#GirlsTakeOver: Adolescents Take Action to End Child Marriage

Indonesian U-Reporters convene in a three-day leadership camp

Fadilla Dwianti, Child Protection Officer
Rita Iriati, carrying her 3-year-old daughter, Novita, walks on a road in the village of Kemalang in Klaten District, Central Java Province.
17 October 2017

It wasn’t out of the ordinary for Indonesia’s Minister of Women Empowerment and Child Protection to deliver a speech for International Day of the Girl Child.

Except that this year, the minister was a 19-year-old girl.


It started a few days before, when 21 adolescents aged 15-19 years from across Indonesia convened for a three-day Leadership Camp run by Plan Indonesia, UNICEF, The Indonesian Adolescent Girls Network (AKSI), and Youth Coalition for Girls. The goal was to discuss the ongoing problem of child marriage and enhance skills in communications, advocacy, and leadership – all in preparation for “taking over” the Ministry of Women Empowerment and Child Protection for a day.

Child marriage prevalence in Indonesia has stagnated since 2012, with little decrease in annual prevalence rates. Some 1 in 9 girls in Indonesia marry before 18; that’s 375 girls every day. Only six countries see more girls marry each year.

For years, there’s been discussion, both in civil society and in Government, of increasing the minimum age of marriage (from 16 to 18 for girls) and eliminating loopholes for religious exceptions to the current age limits. Seeing these 21 adolescents from across the country (selected from over 1,800 other adolescents through U-Report, a social media-based platform for youth and adolescents to express their aspiration) gave me renewed hope. I am confident these adolescent voices will be the key to influencing the Government’s plans to address child marriage.

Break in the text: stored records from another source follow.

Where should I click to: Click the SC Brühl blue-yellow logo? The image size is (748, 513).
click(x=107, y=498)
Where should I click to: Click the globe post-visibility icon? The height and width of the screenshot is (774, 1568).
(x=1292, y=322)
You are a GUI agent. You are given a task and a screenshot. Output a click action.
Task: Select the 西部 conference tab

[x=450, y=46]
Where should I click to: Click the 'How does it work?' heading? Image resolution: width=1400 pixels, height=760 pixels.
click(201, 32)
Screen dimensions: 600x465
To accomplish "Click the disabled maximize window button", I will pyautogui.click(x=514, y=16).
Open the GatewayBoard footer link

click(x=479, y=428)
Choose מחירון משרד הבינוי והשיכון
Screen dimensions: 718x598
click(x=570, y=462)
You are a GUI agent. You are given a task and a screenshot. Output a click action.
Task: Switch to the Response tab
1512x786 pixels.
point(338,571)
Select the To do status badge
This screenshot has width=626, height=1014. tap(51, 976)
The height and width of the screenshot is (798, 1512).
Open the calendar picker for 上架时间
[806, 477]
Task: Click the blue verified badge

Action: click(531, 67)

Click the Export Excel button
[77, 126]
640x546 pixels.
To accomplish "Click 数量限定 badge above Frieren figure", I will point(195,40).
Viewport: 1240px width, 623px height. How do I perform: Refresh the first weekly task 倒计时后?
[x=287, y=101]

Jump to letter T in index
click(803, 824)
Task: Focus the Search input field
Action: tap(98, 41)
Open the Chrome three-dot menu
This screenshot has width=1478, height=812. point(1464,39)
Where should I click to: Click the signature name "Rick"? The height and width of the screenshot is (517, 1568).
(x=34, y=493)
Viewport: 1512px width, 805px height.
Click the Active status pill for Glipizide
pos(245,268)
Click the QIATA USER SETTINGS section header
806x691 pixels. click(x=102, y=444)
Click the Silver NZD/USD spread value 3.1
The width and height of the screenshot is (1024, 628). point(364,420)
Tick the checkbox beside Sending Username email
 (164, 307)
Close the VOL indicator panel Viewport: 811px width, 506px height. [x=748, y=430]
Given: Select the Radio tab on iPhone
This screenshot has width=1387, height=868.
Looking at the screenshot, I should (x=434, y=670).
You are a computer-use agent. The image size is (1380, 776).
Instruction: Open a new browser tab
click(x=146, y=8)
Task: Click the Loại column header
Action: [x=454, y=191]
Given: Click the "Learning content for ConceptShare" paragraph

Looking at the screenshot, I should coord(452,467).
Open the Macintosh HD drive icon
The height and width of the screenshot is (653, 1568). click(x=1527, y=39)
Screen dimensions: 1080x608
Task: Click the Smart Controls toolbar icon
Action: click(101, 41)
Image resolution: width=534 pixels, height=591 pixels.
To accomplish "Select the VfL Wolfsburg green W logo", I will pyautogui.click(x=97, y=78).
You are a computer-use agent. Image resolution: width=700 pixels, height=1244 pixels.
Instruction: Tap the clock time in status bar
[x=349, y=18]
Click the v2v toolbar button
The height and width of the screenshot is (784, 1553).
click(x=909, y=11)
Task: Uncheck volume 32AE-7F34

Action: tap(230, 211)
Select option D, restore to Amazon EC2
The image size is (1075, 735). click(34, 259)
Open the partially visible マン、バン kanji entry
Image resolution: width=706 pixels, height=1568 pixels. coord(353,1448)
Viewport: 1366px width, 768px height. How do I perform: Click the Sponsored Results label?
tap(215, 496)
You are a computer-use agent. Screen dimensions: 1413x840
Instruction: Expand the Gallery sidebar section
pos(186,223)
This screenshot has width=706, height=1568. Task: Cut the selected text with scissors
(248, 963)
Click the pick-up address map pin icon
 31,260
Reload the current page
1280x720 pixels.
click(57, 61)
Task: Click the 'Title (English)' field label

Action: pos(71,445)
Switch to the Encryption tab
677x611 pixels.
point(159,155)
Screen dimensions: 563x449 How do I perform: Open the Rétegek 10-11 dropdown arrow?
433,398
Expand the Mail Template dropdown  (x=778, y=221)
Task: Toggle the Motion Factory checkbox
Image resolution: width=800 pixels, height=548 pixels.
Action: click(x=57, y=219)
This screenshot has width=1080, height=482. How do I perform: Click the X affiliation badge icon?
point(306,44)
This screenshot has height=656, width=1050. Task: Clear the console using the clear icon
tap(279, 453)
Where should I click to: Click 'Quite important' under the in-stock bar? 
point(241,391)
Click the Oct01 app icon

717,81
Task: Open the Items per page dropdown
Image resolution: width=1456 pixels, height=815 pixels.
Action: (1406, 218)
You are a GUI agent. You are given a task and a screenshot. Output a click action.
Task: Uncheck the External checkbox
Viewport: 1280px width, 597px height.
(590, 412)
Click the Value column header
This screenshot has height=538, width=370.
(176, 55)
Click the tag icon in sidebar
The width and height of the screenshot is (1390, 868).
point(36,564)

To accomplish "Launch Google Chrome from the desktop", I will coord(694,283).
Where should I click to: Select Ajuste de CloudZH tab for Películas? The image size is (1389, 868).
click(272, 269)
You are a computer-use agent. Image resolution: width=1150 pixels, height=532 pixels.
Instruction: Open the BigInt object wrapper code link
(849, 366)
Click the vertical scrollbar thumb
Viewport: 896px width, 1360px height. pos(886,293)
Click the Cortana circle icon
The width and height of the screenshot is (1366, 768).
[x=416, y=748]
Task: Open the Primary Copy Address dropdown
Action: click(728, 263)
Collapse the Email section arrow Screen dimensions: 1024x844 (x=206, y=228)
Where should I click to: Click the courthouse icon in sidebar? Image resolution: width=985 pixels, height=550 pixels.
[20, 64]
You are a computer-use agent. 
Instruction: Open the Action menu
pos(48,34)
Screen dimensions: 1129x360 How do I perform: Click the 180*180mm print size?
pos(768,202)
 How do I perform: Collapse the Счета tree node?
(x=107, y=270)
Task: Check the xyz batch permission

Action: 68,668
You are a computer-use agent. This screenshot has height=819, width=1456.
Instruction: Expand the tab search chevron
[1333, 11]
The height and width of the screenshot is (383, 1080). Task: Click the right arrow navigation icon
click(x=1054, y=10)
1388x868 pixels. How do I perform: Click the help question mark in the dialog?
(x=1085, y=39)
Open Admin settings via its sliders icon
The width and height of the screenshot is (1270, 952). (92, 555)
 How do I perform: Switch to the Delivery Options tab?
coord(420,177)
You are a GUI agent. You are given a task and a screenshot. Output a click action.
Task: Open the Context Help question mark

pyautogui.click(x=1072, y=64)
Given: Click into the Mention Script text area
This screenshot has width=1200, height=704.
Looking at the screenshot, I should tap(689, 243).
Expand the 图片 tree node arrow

On 11 October, these adolescents “took over” the Ministry of Women Empowerment and Child Protection’s high-level posts for a day. A U-Reporter from North Sumatra, Ayu Juwita, was selected as Minister. Ayu led a meeting with her fellow deputies to discuss solutions to the problem of child marriage.

Portrait of Rifka Sae Septyo Utari, 14
Portrait of Rifka Sae Septyo Utari, 14: "I want to be active in my community. I used to be a very shy girl, never feeling confident to speak in public, but now I feel more sure of myself. I feel more confident to share my ideas and thoughts. After my experience in consultation processes with local government, I really feel that adolescents need to be included in local decision-making processes because we can identify problems that adults cannot see or understand."

The meeting ended with 9 recommendations, which included legalizing a Government Regulation In Lieu of Law (Perppu) on Child Marriage Prevention, an executive order for the government, parents, and society to take responsibilities in addressing child marriage. The adolescents also urged the Ministry to work with local communities and religious leaders to raise awareness about why child marriage was harmful, and to boost access to education for girls who have already married by working with the Ministry of Education and Culture.

Ayu, the one-day Minister, delivered the 9 recommendations to Deputy of Child Development Ibu Lenny Rosalin after the meeting.

I will make sure the Minister receives this for further discussion,” Ibu Lenny promised.

The youngsters also got the chance to visit former First Lady Sinta Nuriyah Abdurrahman Wahid. Ibu Sinta told them how her late husband, former President Abdurrahman “Gus Dur” Wahid, proposed to her when she was only 13 – but that she’d rejected the proposal: She wanted to finish her education first, and emphasized that education should never be sacrificed for marriage.

My father was disappointed when I rejected Gus Dur’s proposal. But I wanted to be a smart person. I wouldn’t be smart had I married young,” she said.

Ibu Sinta’s inspiring story ignited the spirit of the adolescents who’d come together, all of whom promised to build support for ending child marriage in their communities.

Changing the Marriage Law regarding the minimum age of marriage might take a long time. But big changes start with small steps.

I am confident these adolescents going the ones who will trigger the change we need.